To date, all preparations from the class of HIV protease inhibitors (IP) and nucleoside reverse transcriptase inhibitors (NRTIs) have been associated with one or more specific adverse events associated with a common syndrome, often called lipodystrophy. However, clinical data show differences in the risk of developing this syndrome between specific representatives of therapeutic classes.
In addition, lipodystrophy syndrome has a multifactorial etiology, for example, factors such as the stage of HIV infection, the elderly age and the duration of antiretroviral therapy play an important, possibly synergistic role.
The long-term consequences of this phenomenon are currently unknown. Clinical The examination should include a physical examination to assess the availability of redistribution of subcutaneous fat. It should be recommended to study the concentration of serum lipids and glucose in the blood. Lipid disorders should be treat according to clinical indications.
Immunodeficiency Syndrome
In HIV-infected patients with severe immune deficiency at the time of initiation of antiretroviral therapy may increase the inflammatory process in the background asymptomatic or residual opportunistic infections that can cause serious deterioration or worsening of symptoms. Typically, such reactions have been described in the first weeks or months of onset of antiretroviral therapy. The most significant examples are cytomegalovirus retinitis, generalized and / or focal mycobacterial infection, and pneumonia caused by Pneumocystis jiroveci (R. carinii). Any symptoms of inflammation should be immediately identified and if necessary begin treatment.

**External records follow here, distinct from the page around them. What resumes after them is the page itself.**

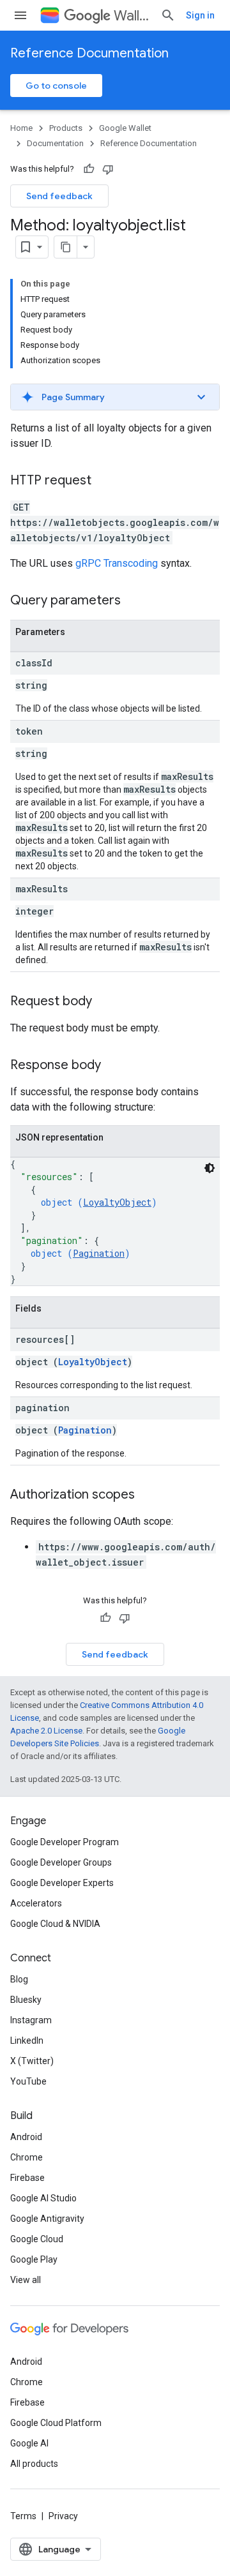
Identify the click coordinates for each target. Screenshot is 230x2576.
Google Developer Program (64, 1842)
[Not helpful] (108, 169)
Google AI (29, 2443)
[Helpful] (88, 169)
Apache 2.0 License (46, 1730)
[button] (115, 397)
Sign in (200, 15)
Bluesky (26, 2000)
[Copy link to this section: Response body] (113, 1066)
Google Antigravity (47, 2218)
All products (34, 2464)
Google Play (33, 2259)
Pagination (99, 1253)
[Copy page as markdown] (65, 247)
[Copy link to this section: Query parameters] (133, 601)
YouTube (28, 2081)
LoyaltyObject (117, 1202)
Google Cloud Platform (56, 2423)
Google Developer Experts (62, 1883)
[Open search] (168, 15)
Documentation (55, 143)
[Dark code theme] (209, 1168)
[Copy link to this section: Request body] (105, 1002)
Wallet (132, 15)
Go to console (56, 85)
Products (65, 128)
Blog (19, 1979)
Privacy (63, 2516)
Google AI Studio (43, 2198)
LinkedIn (26, 2040)
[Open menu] (20, 15)
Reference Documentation (89, 53)
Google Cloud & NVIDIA (55, 1924)
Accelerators (36, 1903)
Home (21, 128)
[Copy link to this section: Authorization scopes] (147, 1495)
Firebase (27, 2178)
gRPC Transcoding (116, 563)
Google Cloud (36, 2239)
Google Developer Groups (61, 1862)
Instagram (31, 2020)
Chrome (26, 2157)
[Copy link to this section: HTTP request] (104, 481)
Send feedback (59, 196)
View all (25, 2280)
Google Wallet (125, 128)
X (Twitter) (32, 2061)
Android (26, 2137)
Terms (23, 2516)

Autoimmune diseases (such as Graves' disease, polymyositis and Guillain-Barre syndrome) were observed against the background of restoration of immunity, but the time of primary manifestations varied, and the disease could occur many months after the initiation of therapy and have an atypical course.

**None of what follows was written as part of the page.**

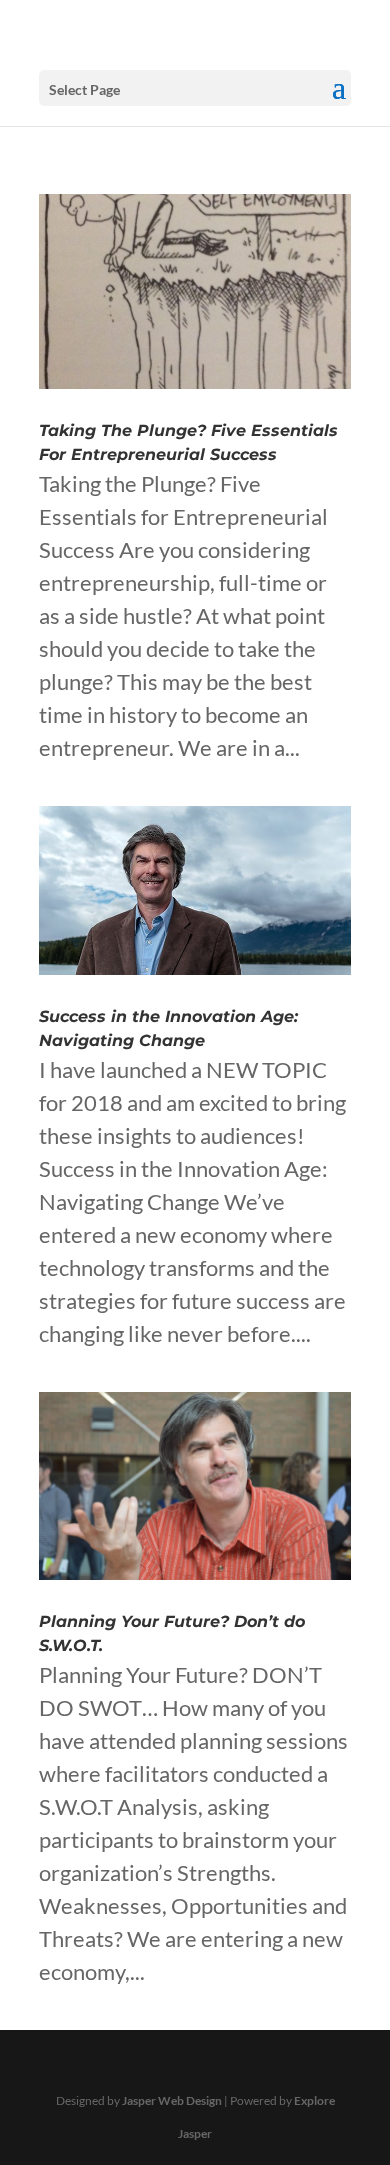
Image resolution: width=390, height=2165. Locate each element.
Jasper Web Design (172, 2100)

Co-infection of HIV and viral hepatitis C
A rise in ribavirin-induced anemia in HIV-infected patients receiving zidovudine at the same time has been reported, but the exact mechanism of this phenomenon is unknown.Therefore, the combined use of ribavirin and zidovudine is not recommended. It is necessary to change the regimen of antiretroviral therapy, using a scheme that does not contain zidovudine, especially in patients with a history of zidovudine-induced anemia.

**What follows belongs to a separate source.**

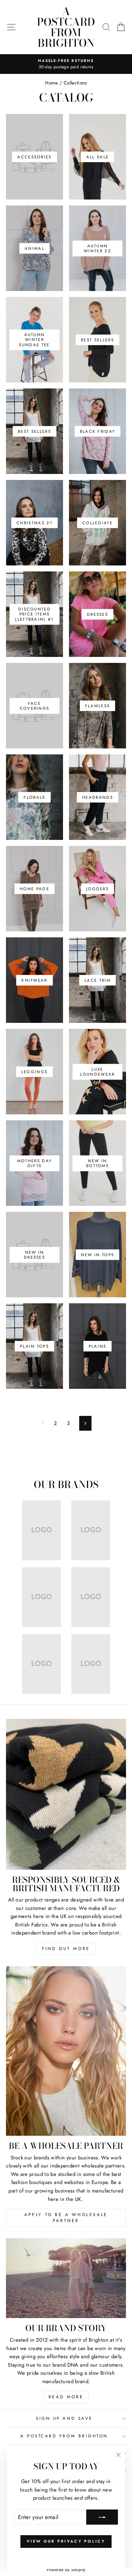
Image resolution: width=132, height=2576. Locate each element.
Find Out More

In patients infected with HIV and hepatitis C virus and receiving combined antiretroviral therapy for HIV and interferon alfa in combination with or without ribavirin, hepatic insufficiency (sometimes fatal) was observed.
It is necessary to ensure that patients receiving interferon alfa with or without ribavirin and the drug Zidovudine, in order to identify the toxic effects associated with treatment, especially the development of hepatic insufficiency, neutropenia and anemia. In such cases, consideration should be given to discontinuing the use of the drug Zidovudine. Also, consideration should be given to reducing the dose or stopping the use of interferon alfa, ribavirin, or both in the case of increased clinical toxicity, including the development of hepatic impairment (for example, more than 6 on the Child-Pugh scale) (cf.instructions for use for interferon alfa and ribavirin).
Myopathy and myositis
Myopathy and myositis with pathological changes characteristic of the course of HIV infection were associated with prolonged use of zidovudine.
Joint use with zidovudine-containing drugs
A drug Zidovudine Do not use with drugs containing zidovudine, as one of the components.